===== Raw records =====

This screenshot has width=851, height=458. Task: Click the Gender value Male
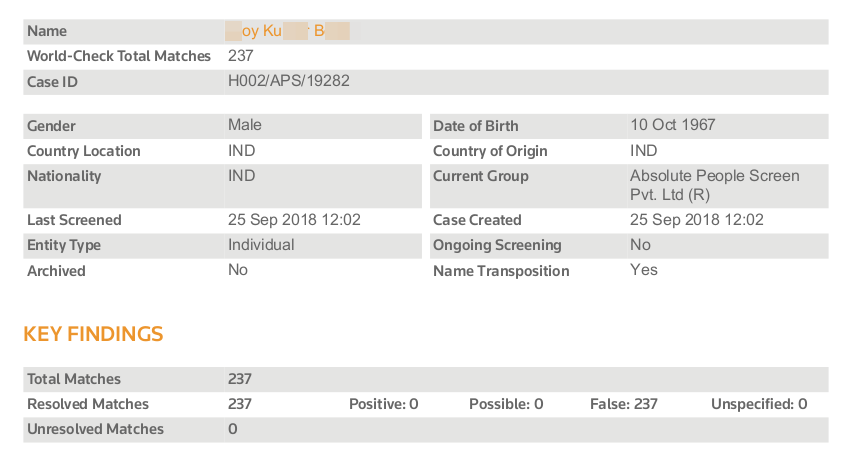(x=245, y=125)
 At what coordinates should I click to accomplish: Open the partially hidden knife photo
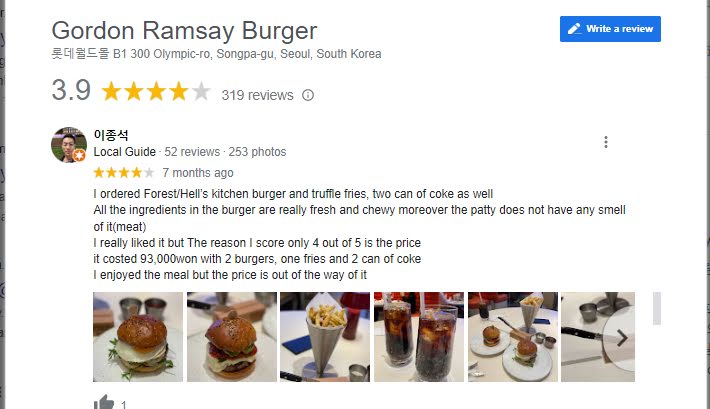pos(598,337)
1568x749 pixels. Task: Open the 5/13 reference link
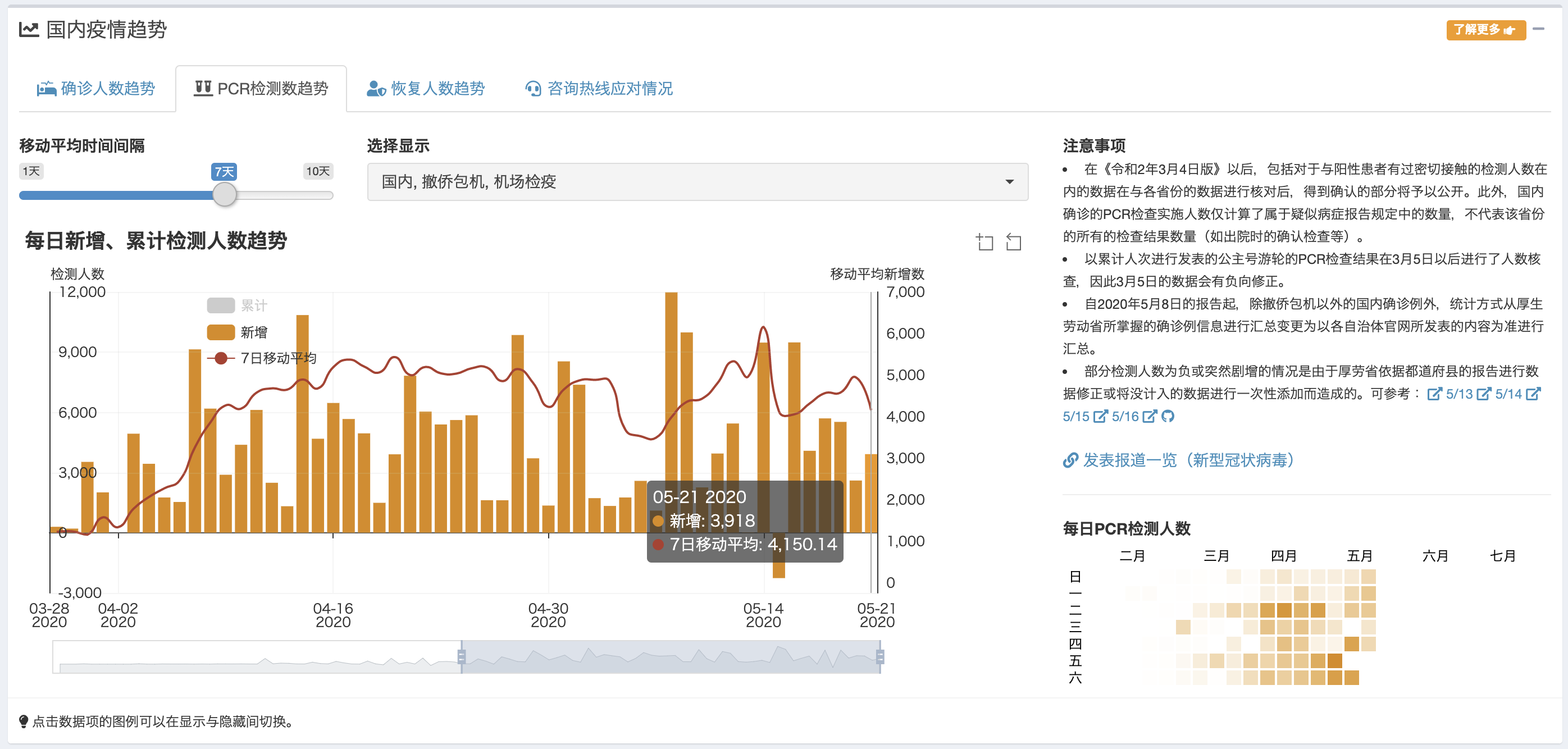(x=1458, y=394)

=====
===== Raw records =====

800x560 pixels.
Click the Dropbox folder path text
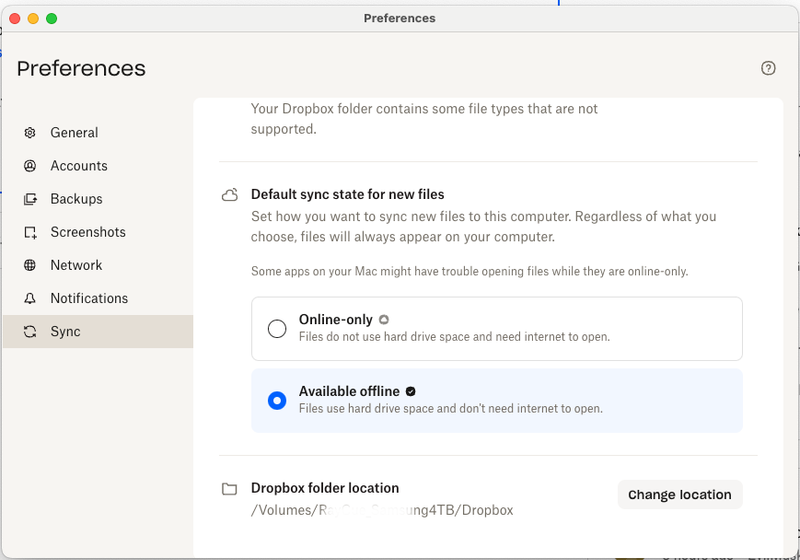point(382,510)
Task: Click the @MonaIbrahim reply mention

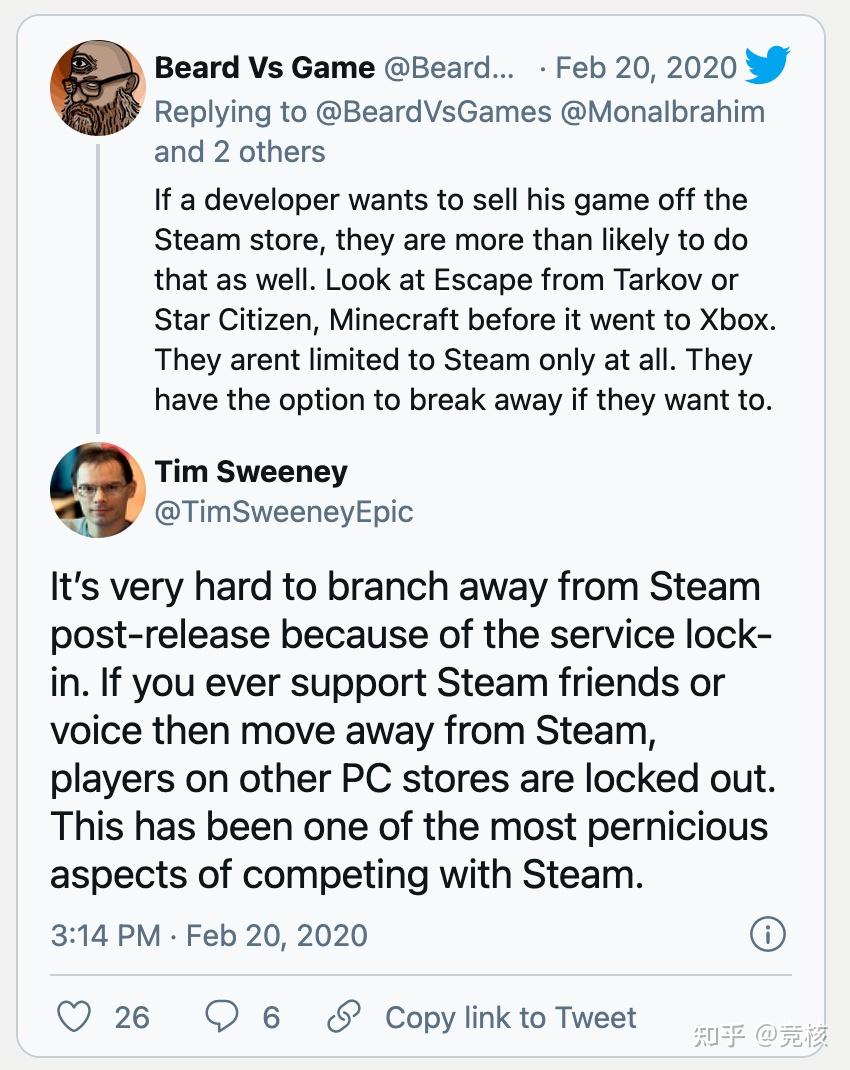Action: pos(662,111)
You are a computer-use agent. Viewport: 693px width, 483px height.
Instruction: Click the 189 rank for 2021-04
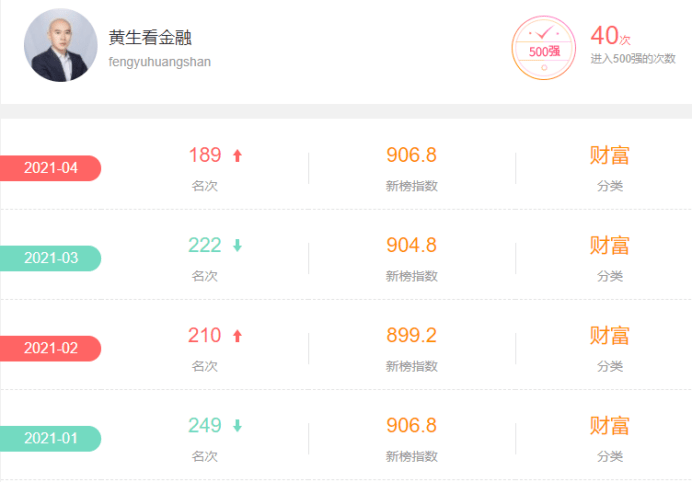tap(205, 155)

=====
===== Raw records =====

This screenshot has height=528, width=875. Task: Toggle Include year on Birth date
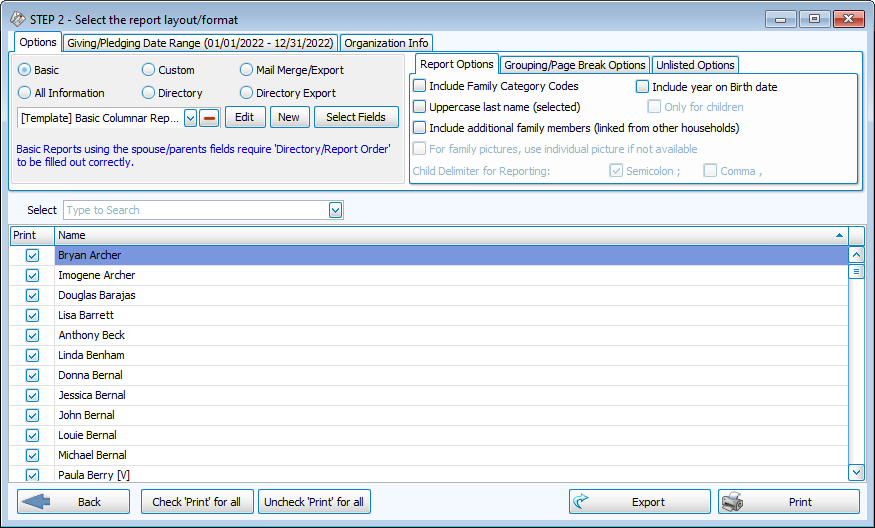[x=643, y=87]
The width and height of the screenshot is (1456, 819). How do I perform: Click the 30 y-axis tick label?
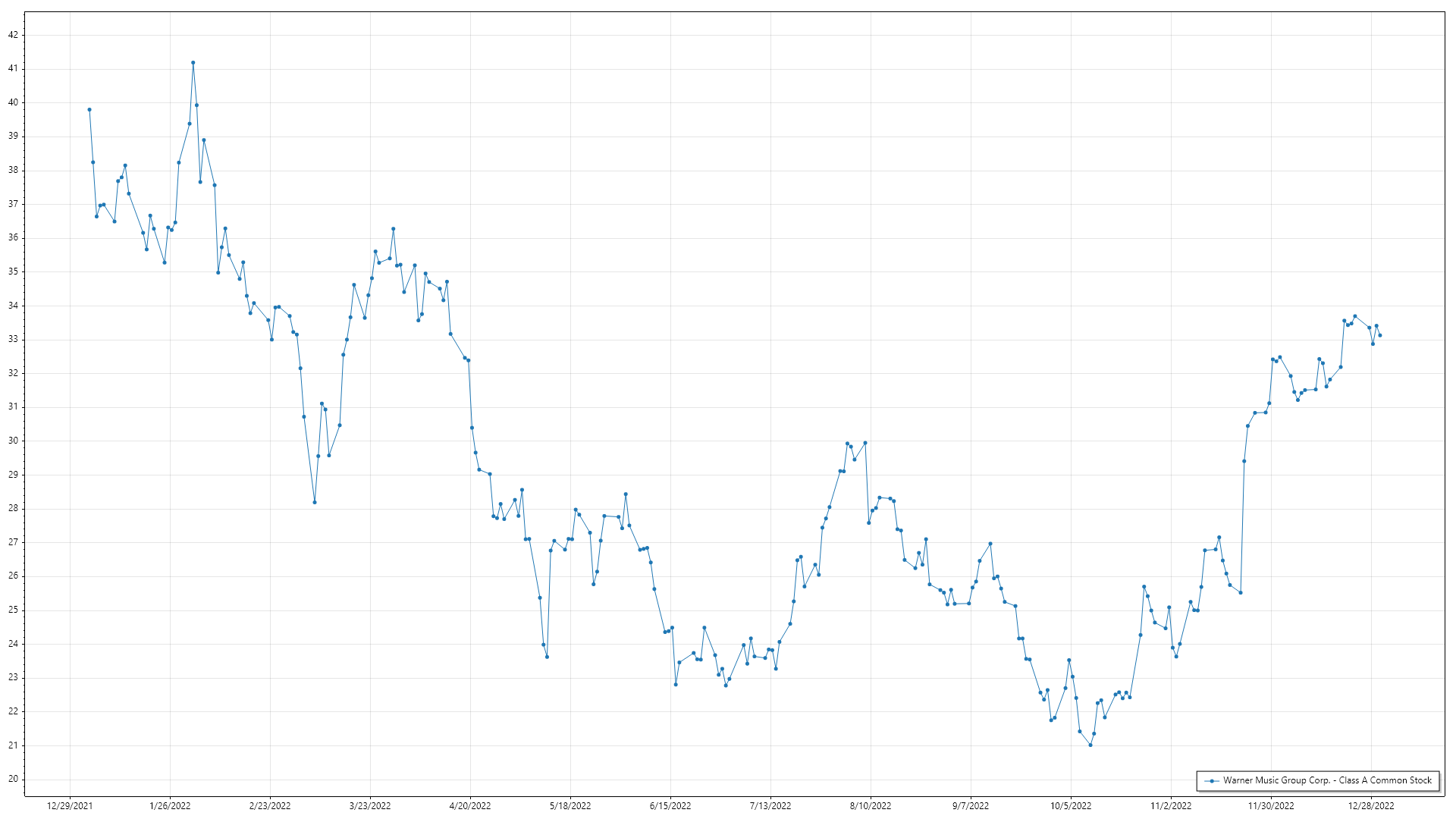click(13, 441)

=====

Repeat the part of the listing that opens with the line containing "1568x749 pixels. Task: Open" and closes with the line containing "(x=1458, y=394)", both lines included, leaving out the pictures.

1568x749 pixels. Task: Open the 5/13 reference link
(x=1458, y=394)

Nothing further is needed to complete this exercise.